Dutch doctor Wiete Westerhof likens blacks who want to lighten their skin to whites in search of the perfect suntan.

"They don't want actually to look white, because that is not their ideal. But they want to look lighter," he told Reuters on the sidelines of the three-day conference.

"The opposite is also true. White people don't want to look like a black person when they tan. But they want to give the impression that they are healthy, wealthy, and so on."

He said that in both cases the individuals wanted to impress, and improve their chances in life. "It is something irrational."

But while some doctors worry about the effect of harmful solar rays on white skin, others are equally concerned about the harmful side-effects of skin bleaching.

"Skin bleaching is becoming rampant in Africa," said Dr. Andrew Kosia, a dermatologist from Sierra Leone.

"Ghana and Nigeria are seen in the forefront of users," added Dr. H.D. Addo, from Ghana, who also singles out Senegal, Ivory Coast and Sierra Leone.
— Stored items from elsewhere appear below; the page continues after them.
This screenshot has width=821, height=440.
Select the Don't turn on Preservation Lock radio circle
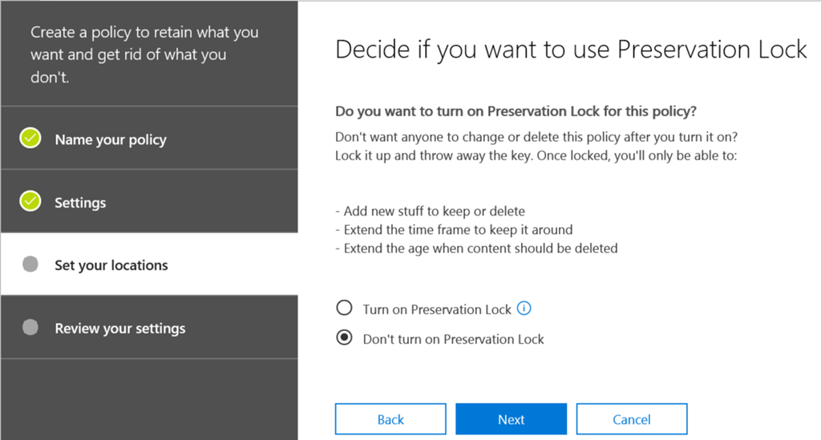[x=344, y=338]
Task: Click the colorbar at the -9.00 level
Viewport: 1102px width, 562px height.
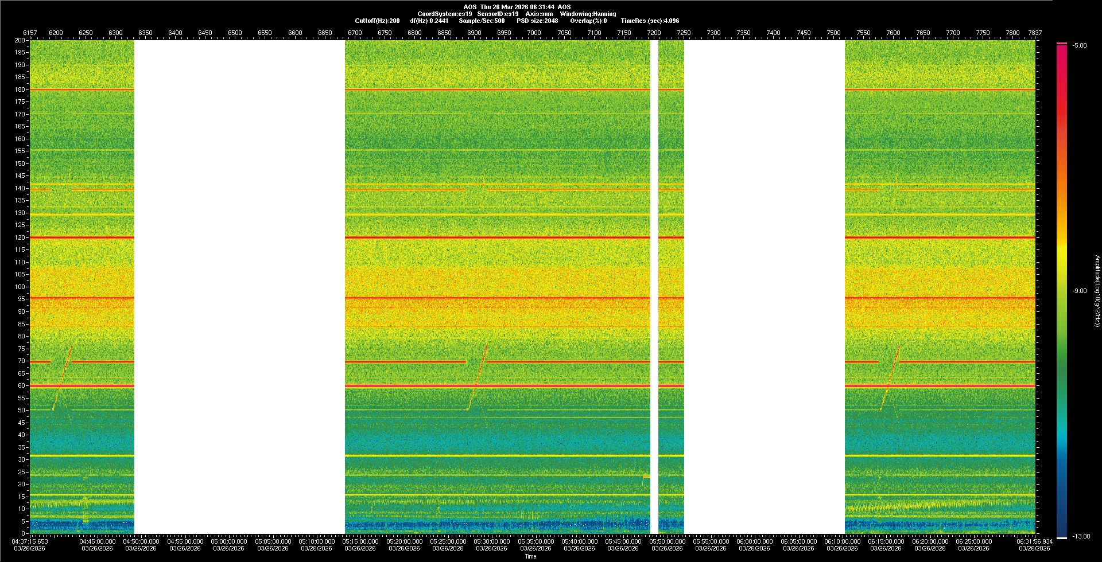Action: [1061, 291]
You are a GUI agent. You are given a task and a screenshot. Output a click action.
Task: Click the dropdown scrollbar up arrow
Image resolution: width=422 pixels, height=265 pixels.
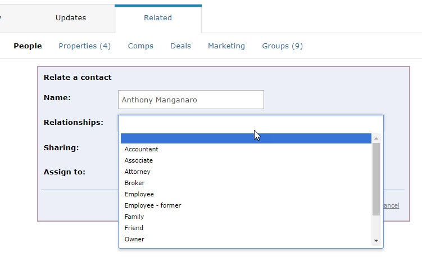tap(376, 138)
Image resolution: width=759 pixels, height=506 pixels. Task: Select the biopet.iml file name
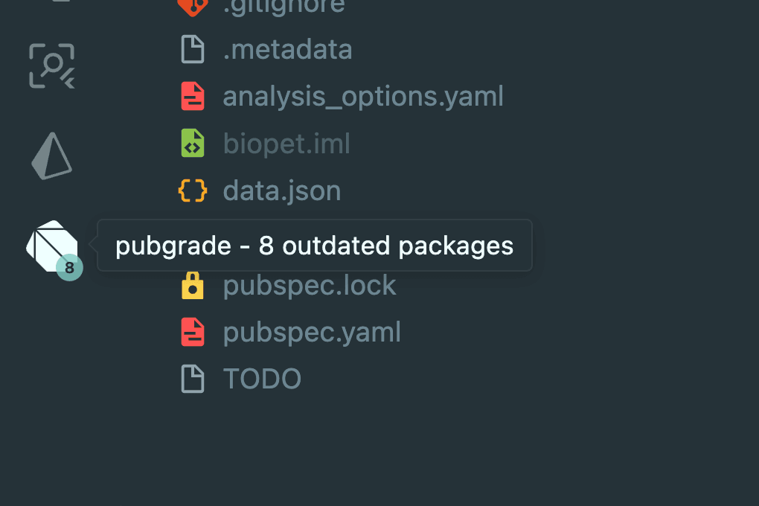pos(286,144)
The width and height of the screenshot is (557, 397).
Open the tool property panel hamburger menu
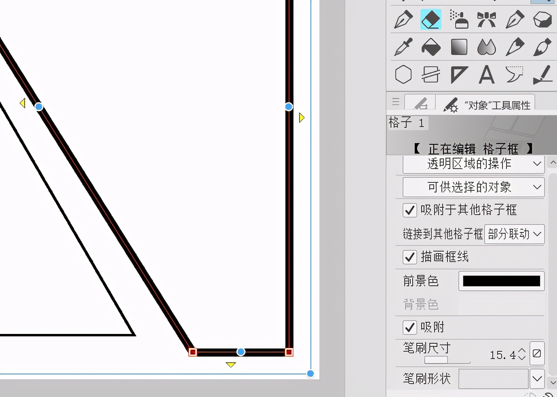(x=396, y=102)
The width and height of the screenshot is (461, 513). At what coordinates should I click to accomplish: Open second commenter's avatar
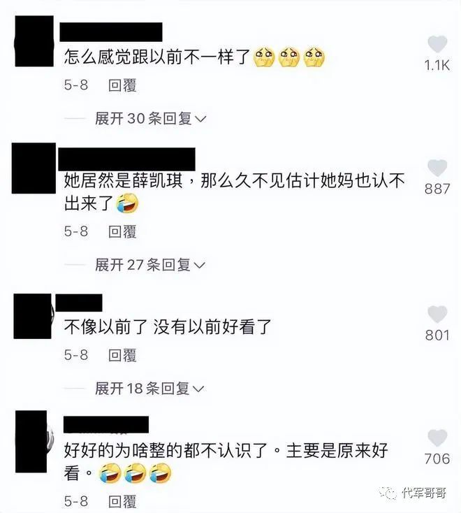click(34, 168)
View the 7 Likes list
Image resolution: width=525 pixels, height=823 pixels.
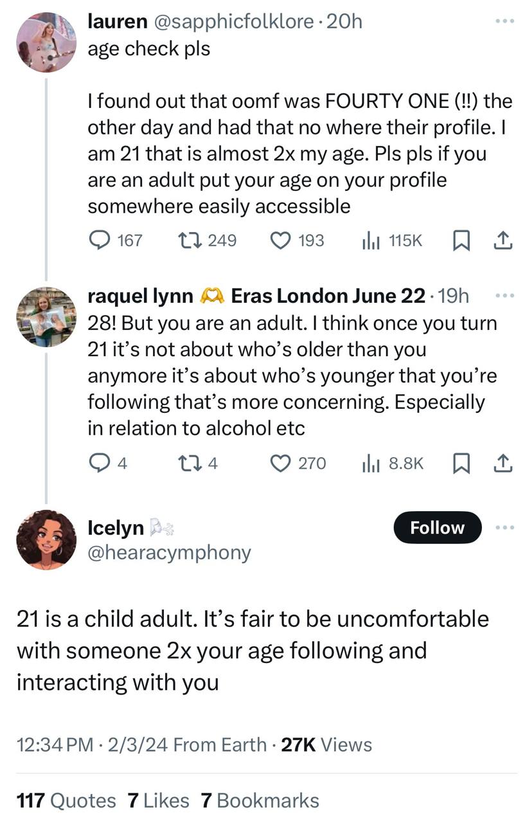click(x=159, y=800)
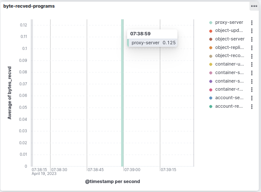Click options dots next to object-repli legend
Viewport: 261px width, 192px height.
(252, 47)
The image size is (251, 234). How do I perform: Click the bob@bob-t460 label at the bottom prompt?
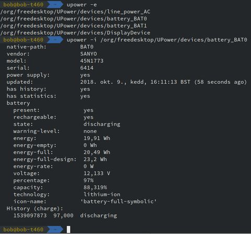(x=23, y=229)
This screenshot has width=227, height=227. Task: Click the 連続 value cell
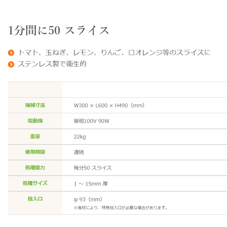[x=79, y=152]
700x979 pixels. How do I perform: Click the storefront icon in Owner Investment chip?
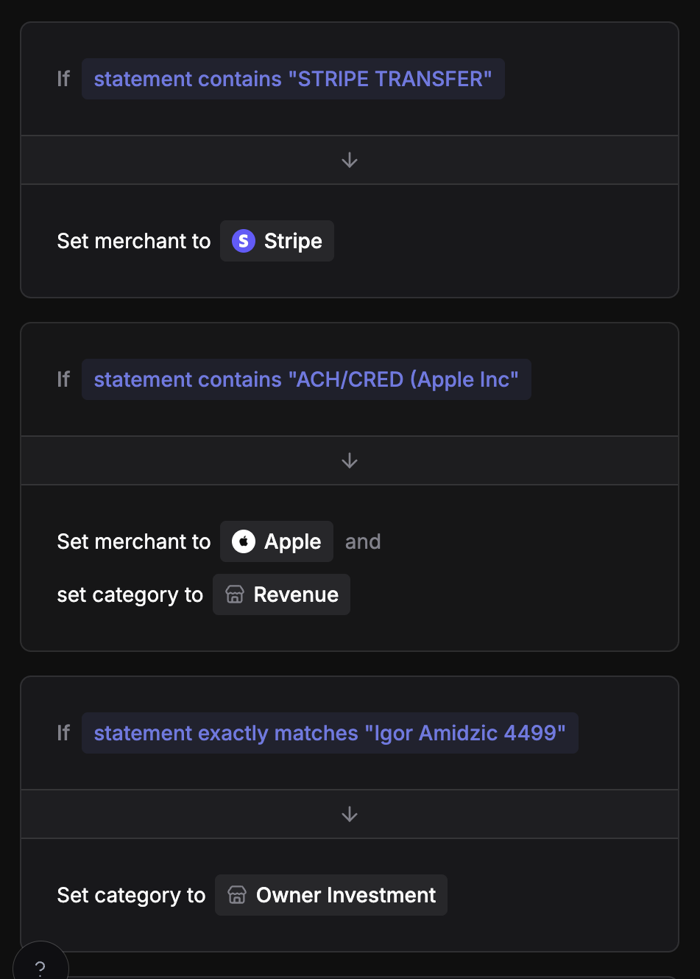tap(236, 895)
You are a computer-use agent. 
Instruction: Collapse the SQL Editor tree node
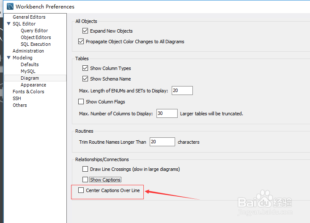pos(9,24)
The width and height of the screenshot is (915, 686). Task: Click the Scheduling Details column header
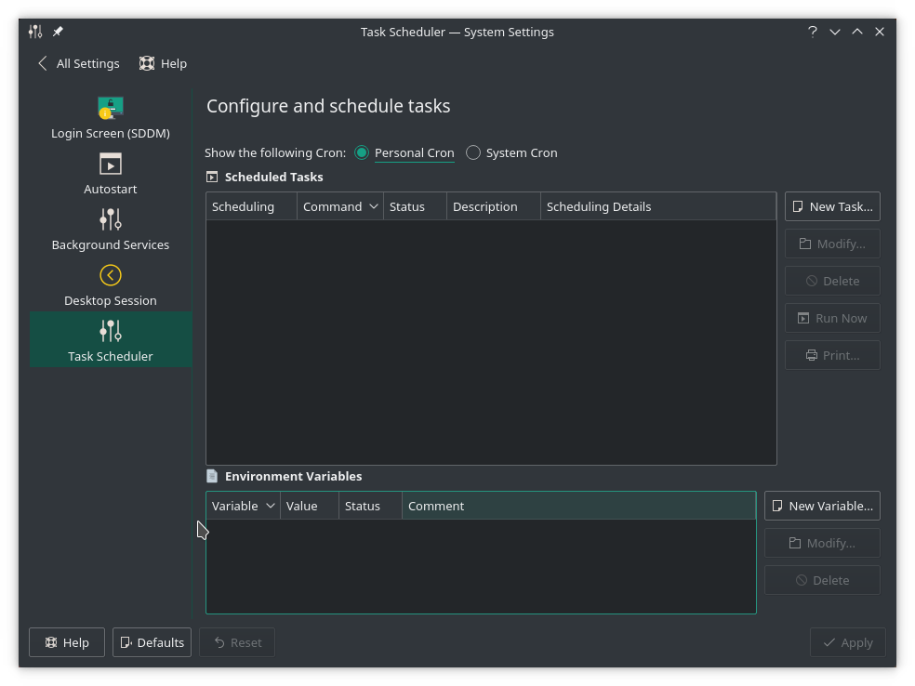click(656, 206)
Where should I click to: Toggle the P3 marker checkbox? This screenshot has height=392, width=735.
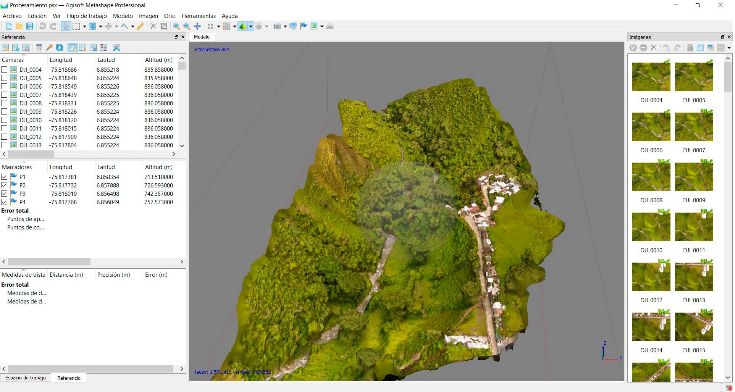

Addo said many users ignore the dangers or are unaware of them. "They insist on doing it because they believe they will be the exception. They only see the immediate benefits."

Some women patients bleach their skin "purely for fashion." Others blame men, who, they say, prefer women with lighter complexions.

Dr. Pierre-Andre Aka from Ivory Coast said that in Senegal, where polygamy is prevalent, rival wives lighten their skin to compete for their husband's favor.

Addo recalled a more unusual case. "A woman in her late 50s told me that she wanted to look pretty on the day of her death when she would be lying on public view," he says.

But the dangers cannot be ignored. Toxic products damage the skin, often disfiguring those who use them.

This can take the form of unsightly dark or white patches.

In some cases, stretch marks appear in strange places or the skin becomes very thin and prone to bleeding and infection.